Directive :: Write every line of the entries below as a JSON list of strings, one string per line, and leave out any blank lines.
** START OF Data shown **
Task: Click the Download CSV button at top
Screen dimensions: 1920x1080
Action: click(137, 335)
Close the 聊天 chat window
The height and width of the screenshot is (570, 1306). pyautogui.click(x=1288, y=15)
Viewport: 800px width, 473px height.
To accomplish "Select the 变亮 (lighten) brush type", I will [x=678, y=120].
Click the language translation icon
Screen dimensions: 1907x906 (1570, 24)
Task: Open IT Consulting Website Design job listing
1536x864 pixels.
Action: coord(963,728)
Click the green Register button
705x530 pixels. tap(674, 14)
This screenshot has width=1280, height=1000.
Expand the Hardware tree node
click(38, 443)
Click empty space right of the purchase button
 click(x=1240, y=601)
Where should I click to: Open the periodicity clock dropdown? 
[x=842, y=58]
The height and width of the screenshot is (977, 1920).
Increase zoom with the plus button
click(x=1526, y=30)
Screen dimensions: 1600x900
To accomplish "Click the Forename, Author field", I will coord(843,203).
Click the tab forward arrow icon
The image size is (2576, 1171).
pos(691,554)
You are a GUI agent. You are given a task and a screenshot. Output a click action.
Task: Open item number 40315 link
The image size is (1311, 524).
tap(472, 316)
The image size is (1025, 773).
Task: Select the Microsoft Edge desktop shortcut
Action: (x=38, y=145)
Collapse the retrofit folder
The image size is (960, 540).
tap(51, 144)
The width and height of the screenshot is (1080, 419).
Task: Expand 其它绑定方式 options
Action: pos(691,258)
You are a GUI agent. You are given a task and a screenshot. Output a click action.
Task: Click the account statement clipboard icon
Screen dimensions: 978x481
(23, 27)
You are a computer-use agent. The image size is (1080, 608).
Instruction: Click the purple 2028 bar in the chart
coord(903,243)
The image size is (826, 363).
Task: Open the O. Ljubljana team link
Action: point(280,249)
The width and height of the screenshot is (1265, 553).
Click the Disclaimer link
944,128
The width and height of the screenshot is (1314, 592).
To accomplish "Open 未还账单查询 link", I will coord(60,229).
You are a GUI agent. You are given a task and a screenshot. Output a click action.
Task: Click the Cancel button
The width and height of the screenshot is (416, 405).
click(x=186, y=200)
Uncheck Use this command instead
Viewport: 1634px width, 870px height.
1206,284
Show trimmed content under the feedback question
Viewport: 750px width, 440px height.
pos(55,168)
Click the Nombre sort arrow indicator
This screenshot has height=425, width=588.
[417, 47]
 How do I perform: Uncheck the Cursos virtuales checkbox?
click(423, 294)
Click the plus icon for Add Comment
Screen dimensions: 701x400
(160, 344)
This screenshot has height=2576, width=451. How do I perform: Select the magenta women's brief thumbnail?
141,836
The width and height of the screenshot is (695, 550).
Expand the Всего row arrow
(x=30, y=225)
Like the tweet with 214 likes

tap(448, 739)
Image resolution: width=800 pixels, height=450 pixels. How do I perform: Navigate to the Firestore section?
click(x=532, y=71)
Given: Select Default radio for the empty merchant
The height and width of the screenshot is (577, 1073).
** END OF Data shown **
Task solution ::
[
  "Task: Click the Download CSV button at top",
  "Screen dimensions: 1920x1080",
  "Action: click(137, 335)",
  "Close the 聊天 chat window",
  "The height and width of the screenshot is (570, 1306). pyautogui.click(x=1288, y=15)",
  "Viewport: 800px width, 473px height.",
  "To accomplish \"Select the 变亮 (lighten) brush type\", I will [x=678, y=120].",
  "Click the language translation icon",
  "Screen dimensions: 1907x906 (1570, 24)",
  "Task: Open IT Consulting Website Design job listing",
  "1536x864 pixels.",
  "Action: coord(963,728)",
  "Click the green Register button",
  "705x530 pixels. tap(674, 14)",
  "This screenshot has width=1280, height=1000.",
  "Expand the Hardware tree node",
  "click(38, 443)",
  "Click empty space right of the purchase button",
  " click(x=1240, y=601)",
  "Where should I click to: Open the periodicity clock dropdown? ",
  "[x=842, y=58]",
  "The height and width of the screenshot is (977, 1920).",
  "Increase zoom with the plus button",
  "click(x=1526, y=30)",
  "Screen dimensions: 1600x900",
  "To accomplish \"Click the Forename, Author field\", I will coord(843,203).",
  "Click the tab forward arrow icon",
  "The image size is (2576, 1171).",
  "pos(691,554)",
  "You are a GUI agent. You are given a task and a screenshot. Output a click action.",
  "Task: Open item number 40315 link",
  "The image size is (1311, 524).",
  "tap(472, 316)",
  "The image size is (1025, 773).",
  "Task: Select the Microsoft Edge desktop shortcut",
  "Action: (x=38, y=145)",
  "Collapse the retrofit folder",
  "The image size is (960, 540).",
  "tap(51, 144)",
  "The width and height of the screenshot is (1080, 419).",
  "Task: Expand 其它绑定方式 options",
  "Action: pos(691,258)",
  "You are a GUI agent. You are given a task and a screenshot. Output a click action.",
  "Task: Click the account statement clipboard icon",
  "Screen dimensions: 978x481",
  "(23, 27)",
  "You are a computer-use agent. The image size is (1080, 608).",
  "Instruction: Click the purple 2028 bar in the chart",
  "coord(903,243)",
  "The image size is (826, 363).",
  "Task: Open the O. Ljubljana team link",
  "Action: point(280,249)",
  "The width and height of the screenshot is (1265, 553).",
  "Click the Disclaimer link",
  "944,128",
  "The width and height of the screenshot is (1314, 592).",
  "To accomplish \"Open 未还账单查询 link\", I will coord(60,229).",
  "You are a GUI agent. You are given a task and a screenshot. Output a click action.",
  "Task: Click the Cancel button",
  "The width and height of the screenshot is (416, 405).",
  "click(x=186, y=200)",
  "Uncheck Use this command instead",
  "Viewport: 1634px width, 870px height.",
  "1206,284",
  "Show trimmed content under the feedback question",
  "Viewport: 750px width, 440px height.",
  "pos(55,168)",
  "Click the Nombre sort arrow indicator",
  "This screenshot has height=425, width=588.",
  "[417, 47]",
  " How do I perform: Uncheck the Cursos virtuales checkbox?",
  "click(423, 294)",
  "Click the plus icon for Add Comment",
  "Screen dimensions: 701x400",
  "(160, 344)",
  "This screenshot has height=2576, width=451. How do I perform: Select the magenta women's brief thumbnail?",
  "141,836",
  "The width and height of the screenshot is (695, 550).",
  "Expand the Всего row arrow",
  "(x=30, y=225)",
  "Like the tweet with 214 likes",
  "tap(448, 739)",
  "Image resolution: width=800 pixels, height=450 pixels. How do I perform: Navigate to the Firestore section?",
  "click(x=532, y=71)",
  "Given: Select Default radio for the empty merchant",
  "The height and width of the screenshot is (577, 1073)."
]